The Communist Party leadership couldn’t possibly be unaware, though, that deepening disparities of wealth could ultimately provoke an explosive reaction.

Yet its ability to pre-empt such an explosion is questionable. The case of Bo Xilai points towards the tendency of local party bosses in the vast country to establish veritable private fiefdoms.

Until he was toppled last month, Bo, the Chonqing party secretary who had been hailed for leading a crackdown against criminality and corruption, was spoken of as a probably candidate for the powerful standing committee of the Communist Party politburo later this year, when the current leadership is expected to make way for a new generation.

His downfall was partially accounted for by his wife’s alleged role in the death of a British businessman, Neil Heywood.

The charge appears to have been substantiated by Chonqing’s former police chief, Wang Lijun, who in February sought asylum at the US consulate in Chengdu but eventually ‘agreed’ to surrender to the Beijing authorities (and hasn’t been seen since then).

Apparently, it wasn’t so much the Heywood murder that precipitated Bo’s collapse as the discovery — thus far unacknowledged by Beijing — that the local leader had been systematically wiretapping his colleagues and superiors.

According to a report in The New York Times, he even listened in when President Hu Jintao spoke to a senior anti-corruption official who was visiting Chonqing.

Bo publicly criticised the growing gap between rich and poor and encouraged sing-alongs that harked back to the Cultural Revolution, while he and his family members and cronies were busy amassing wealth.

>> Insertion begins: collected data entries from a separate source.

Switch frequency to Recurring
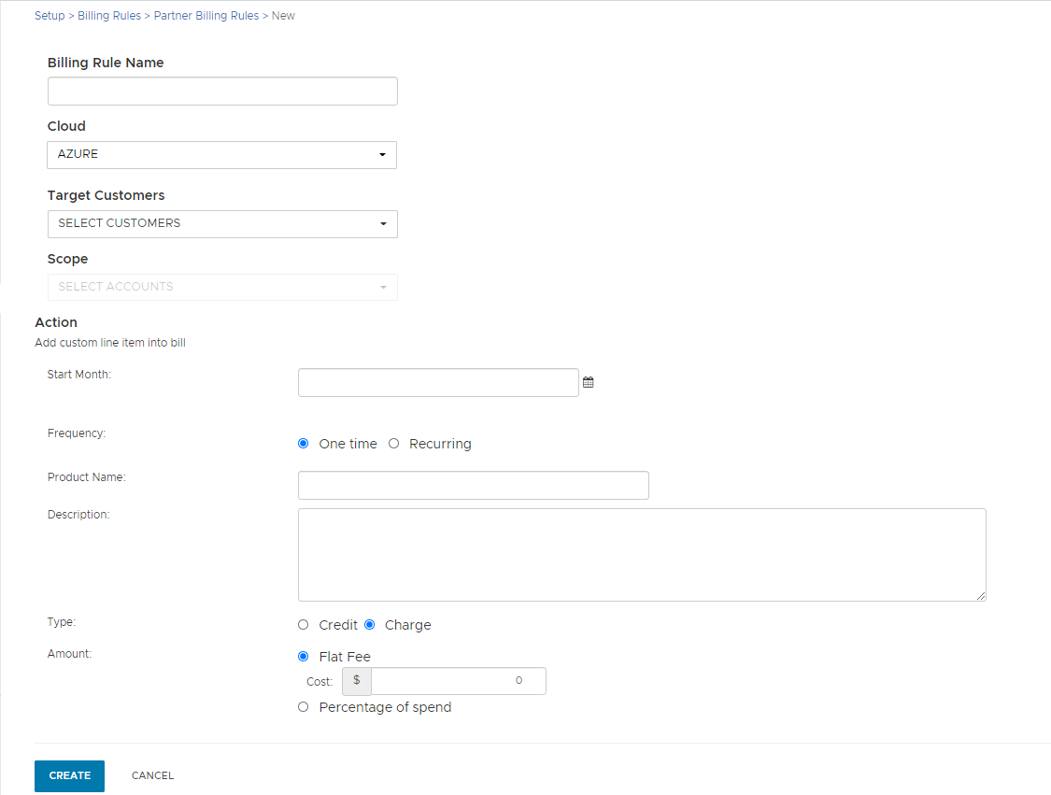Image resolution: width=1051 pixels, height=795 pixels. [393, 443]
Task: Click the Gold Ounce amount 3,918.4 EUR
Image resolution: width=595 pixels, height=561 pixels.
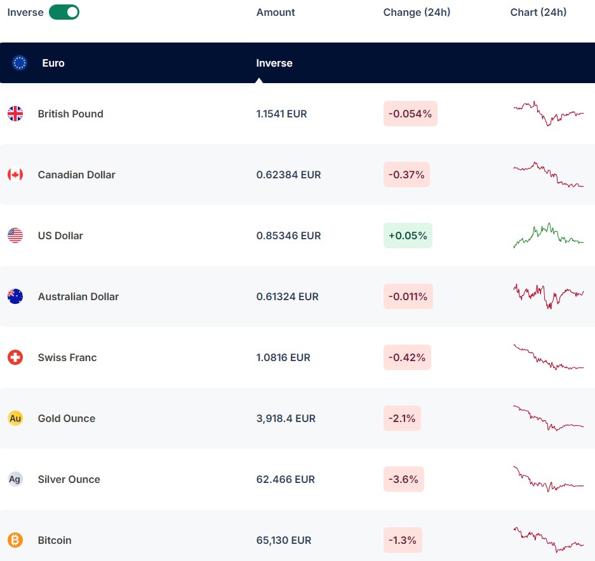Action: coord(286,418)
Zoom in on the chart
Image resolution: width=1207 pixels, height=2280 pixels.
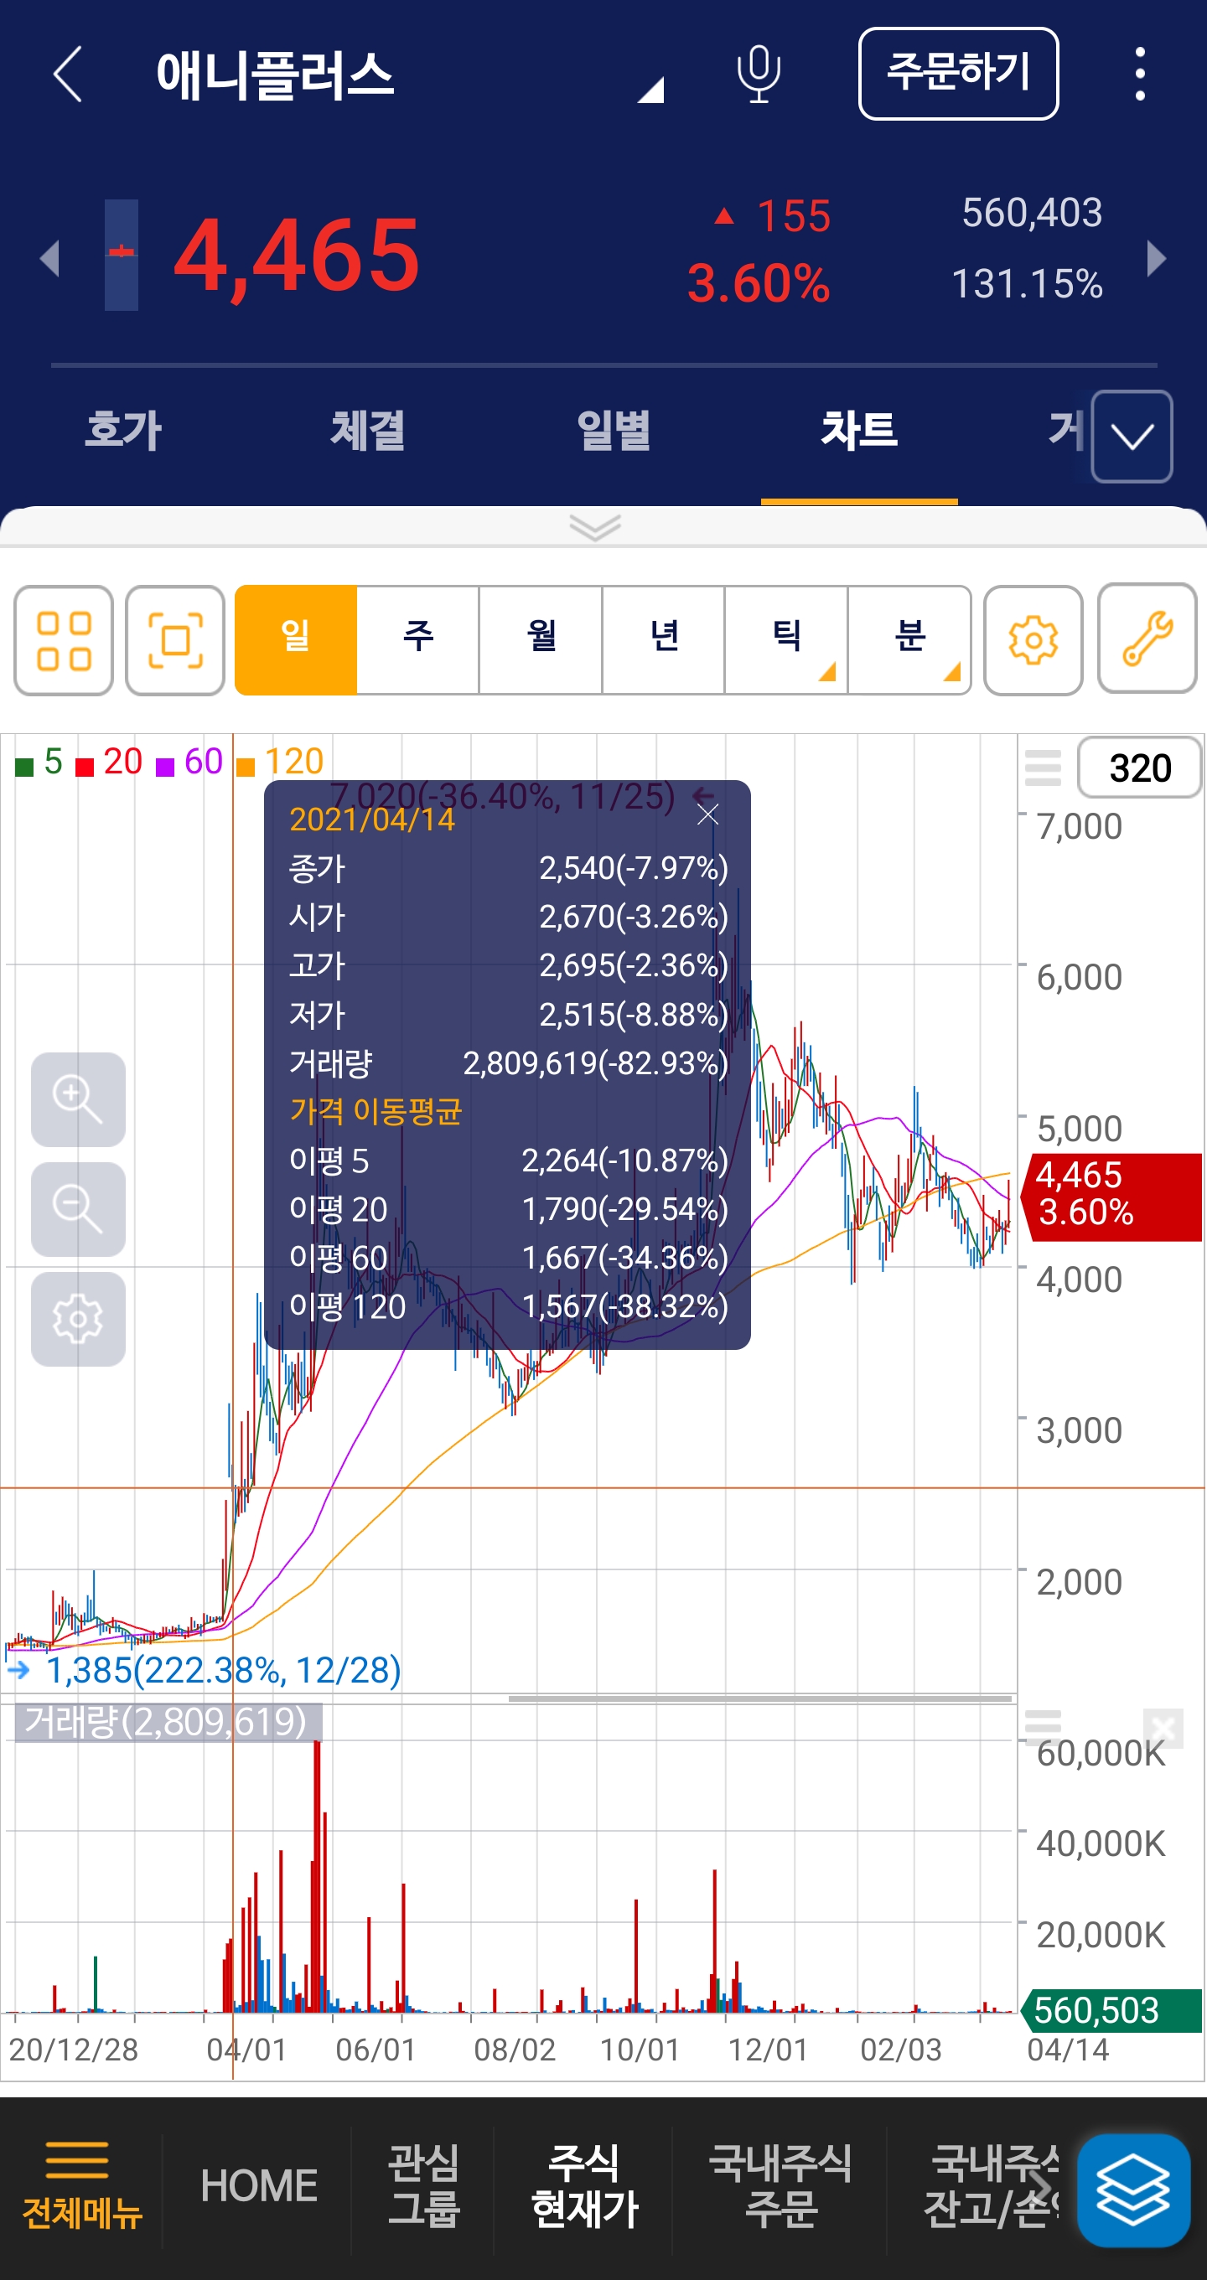tap(78, 1099)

Heywood had been associated with the family for a long time, and is said to have been instrumental in enabling some of this wealth to be stashed away overseas.

It has been conjectured that he sealed his fate when he demanded too big a cut from Bo’s wife, Gu Kailai — once described as China’s Jackie Kennedy.

The case has been described as China’s Watergate, although the cover-up will inevitably be a great deal more successful in a country where the state goes to great lengths to maintain curbs on information and discourse, and systematically penalises opinions that diverge from the party line.

It routinely censors the Internet, but may well be fighting a losing battle on that particular front.

China’s economy may well overtake that of the US before the end of the decade, but the People’s Republic ultimately cannot live up to its name without giving the people a meaningful say in how they are governed.

A capitalist edifice raised on socialist foundations cannot indefinitely endure. Sooner or later, change will come — and, at least in the short run, it may not be for the better. The only question is whether it can be accomplished without lapsing into chaos.